Pixel coordinate grounding data:
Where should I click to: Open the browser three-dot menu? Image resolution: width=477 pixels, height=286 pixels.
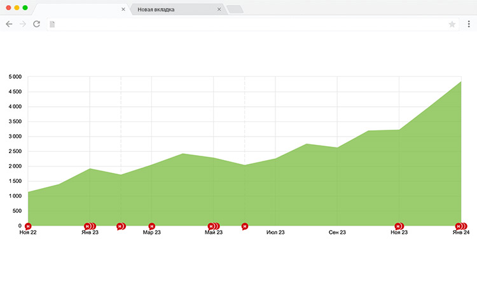468,24
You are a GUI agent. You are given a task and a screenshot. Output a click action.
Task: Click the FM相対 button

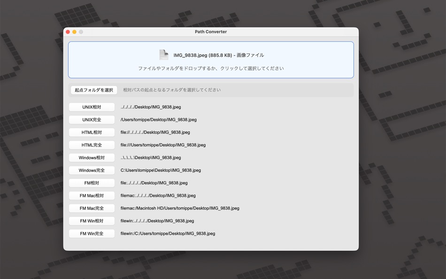pyautogui.click(x=92, y=183)
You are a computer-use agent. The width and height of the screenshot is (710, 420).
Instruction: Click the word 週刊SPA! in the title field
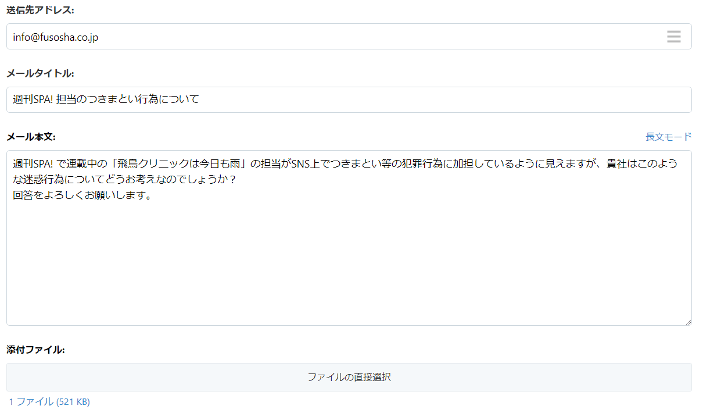[33, 99]
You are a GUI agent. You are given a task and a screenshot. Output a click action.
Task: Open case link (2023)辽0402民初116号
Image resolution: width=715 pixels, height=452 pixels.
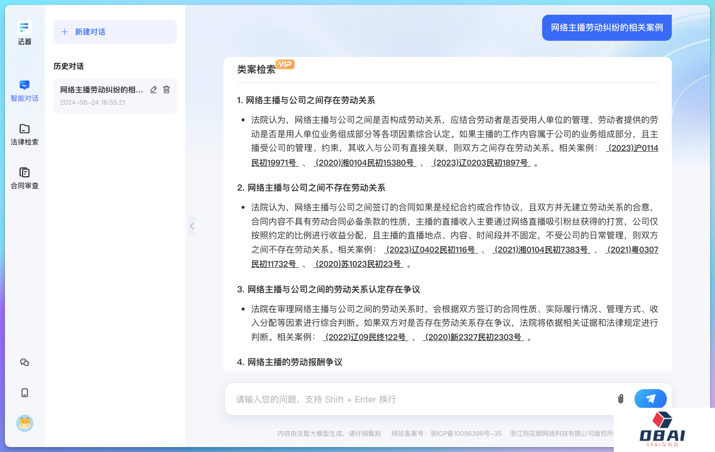pos(431,250)
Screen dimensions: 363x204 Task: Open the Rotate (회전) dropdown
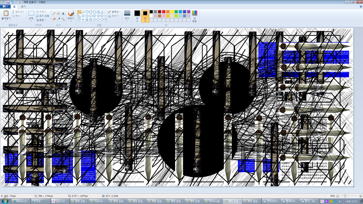coord(41,20)
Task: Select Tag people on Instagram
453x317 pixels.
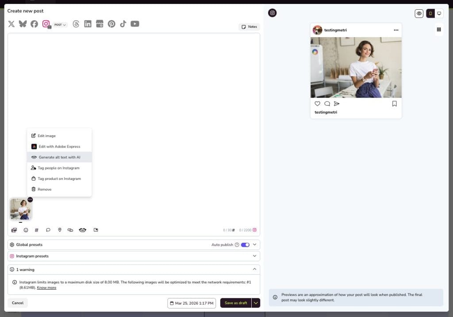Action: (x=58, y=168)
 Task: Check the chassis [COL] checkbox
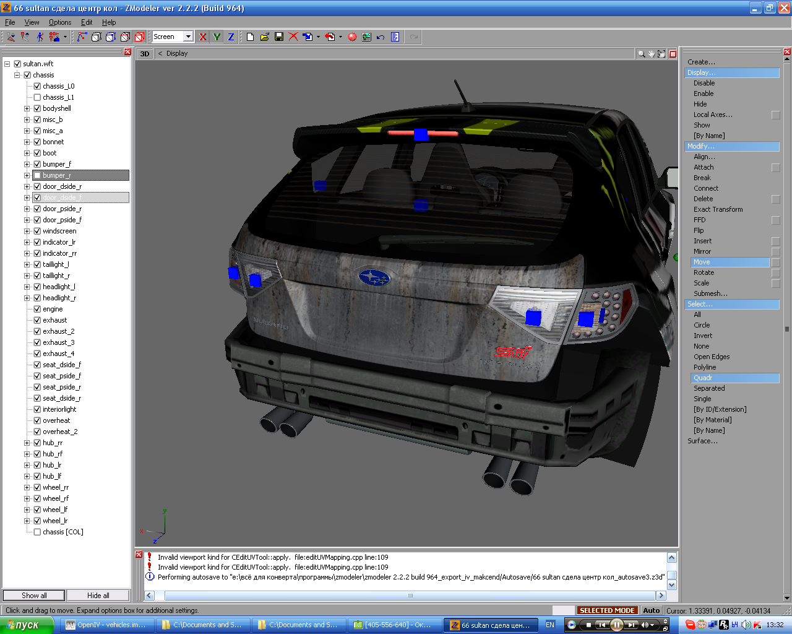[x=37, y=532]
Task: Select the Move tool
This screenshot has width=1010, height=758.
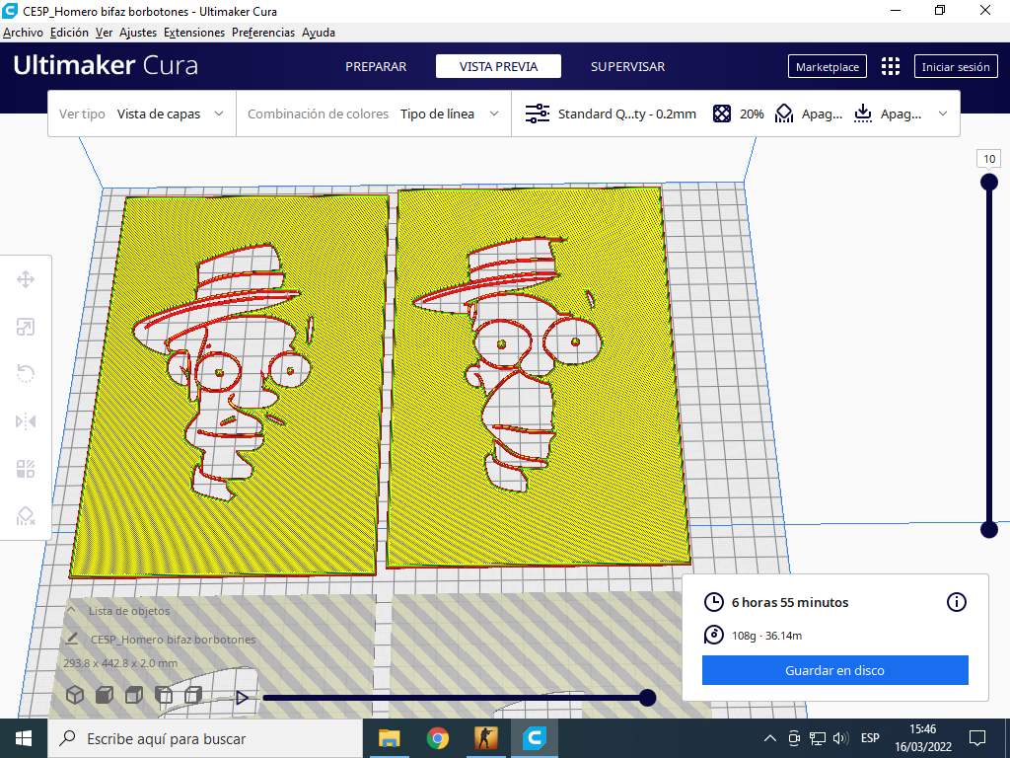Action: click(26, 279)
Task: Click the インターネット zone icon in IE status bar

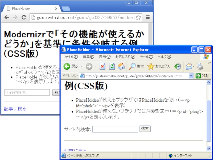Action: coord(170,155)
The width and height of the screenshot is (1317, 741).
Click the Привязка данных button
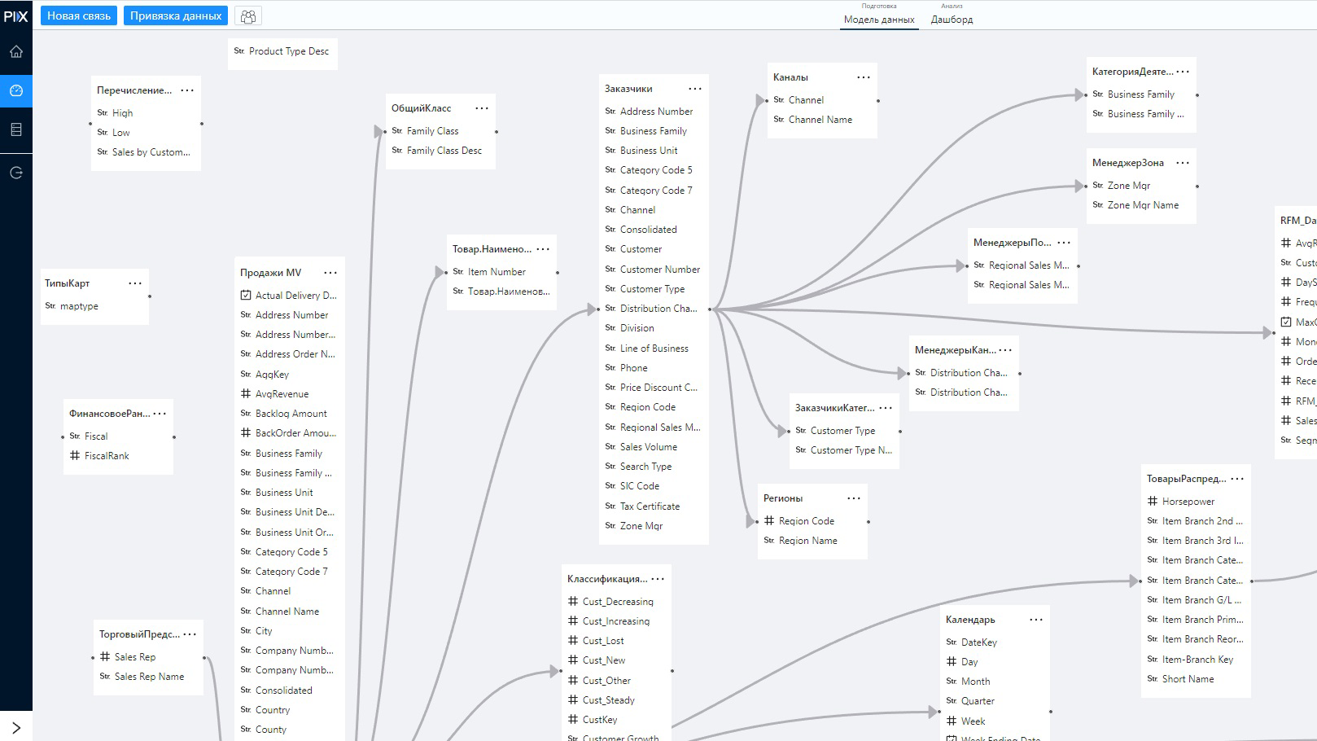176,15
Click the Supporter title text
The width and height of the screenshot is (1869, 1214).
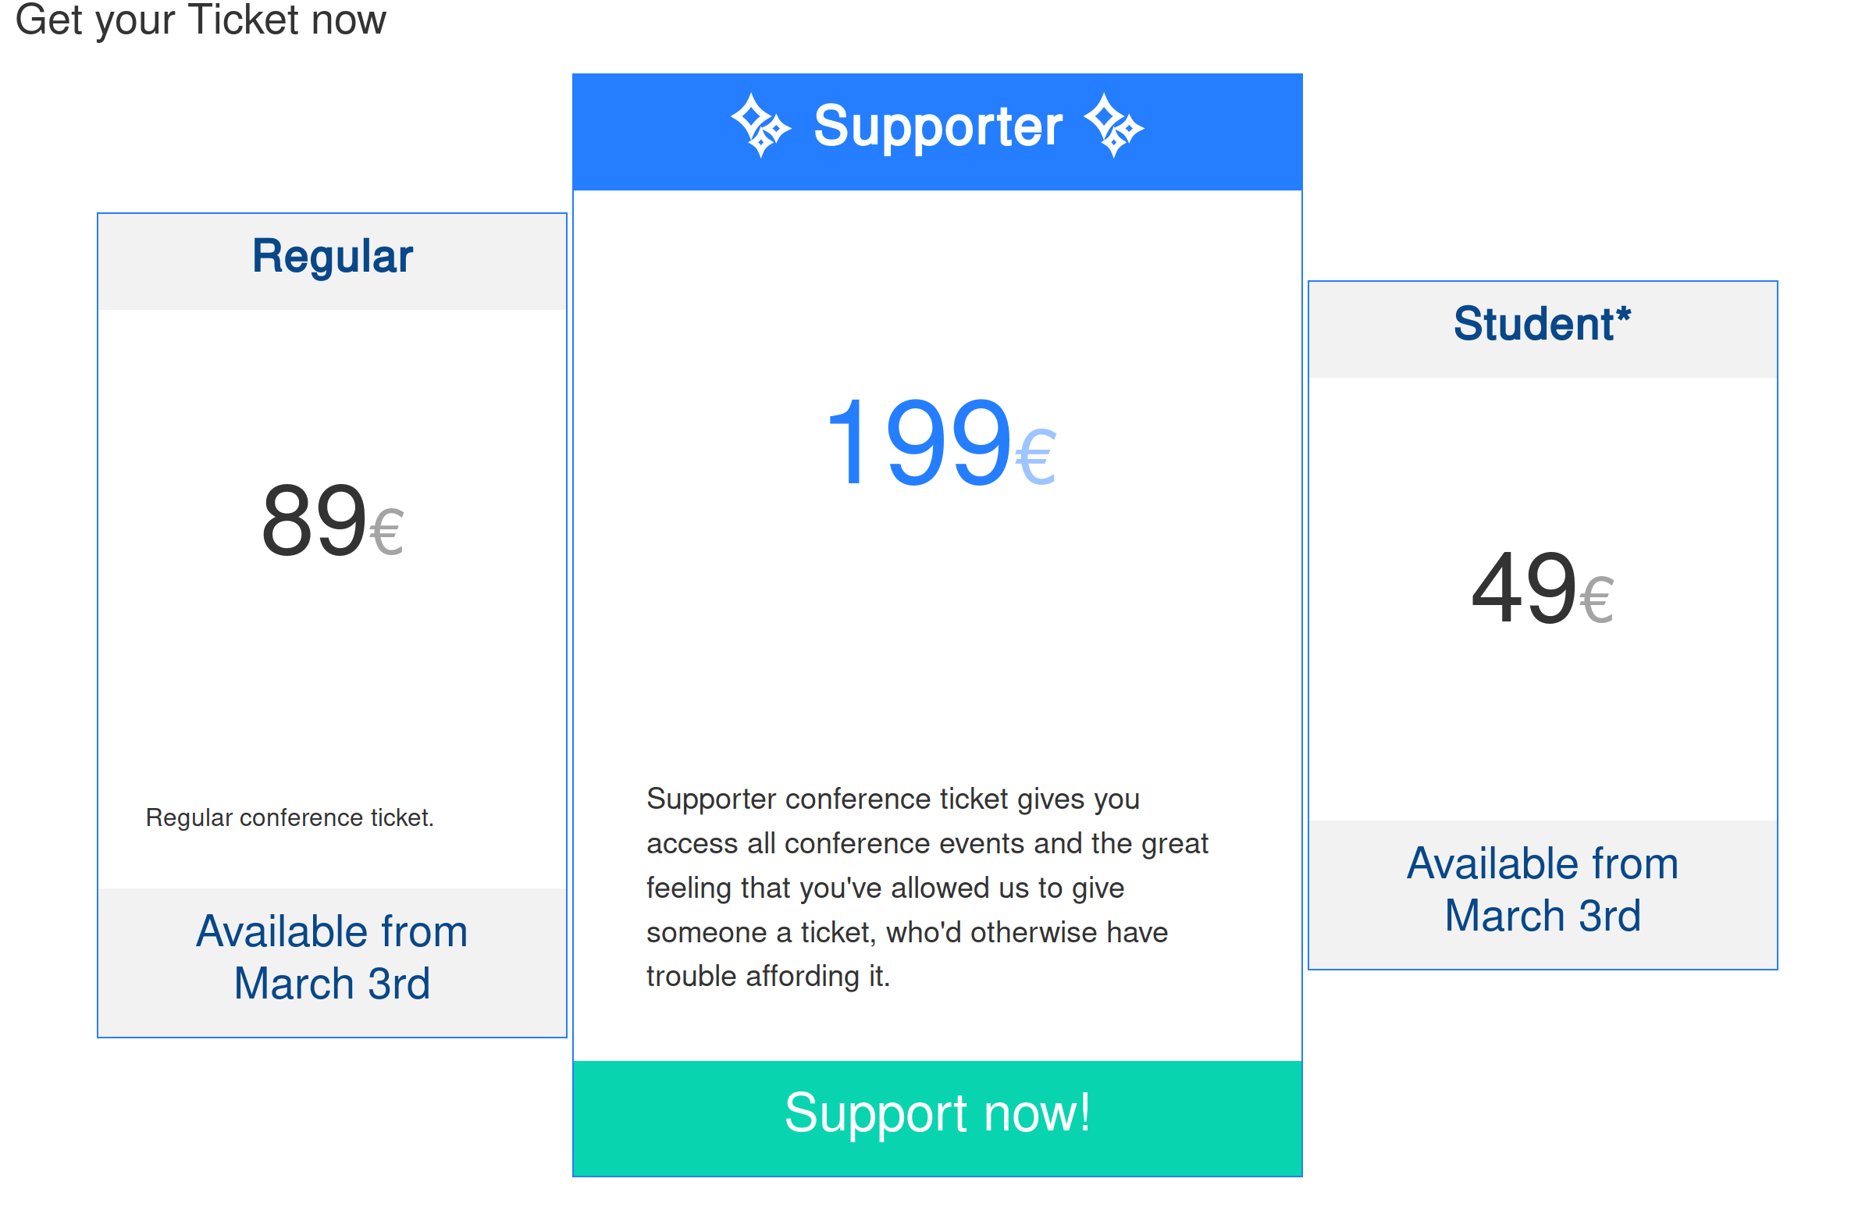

> **TASK OBJECTIVE**
Go through the entries above, and wherever a line holds the word "Select", copy that line.

> **OUTPUT OF THE TASK**
Task: Select Tag people on Instagram
Task: Select the Move tool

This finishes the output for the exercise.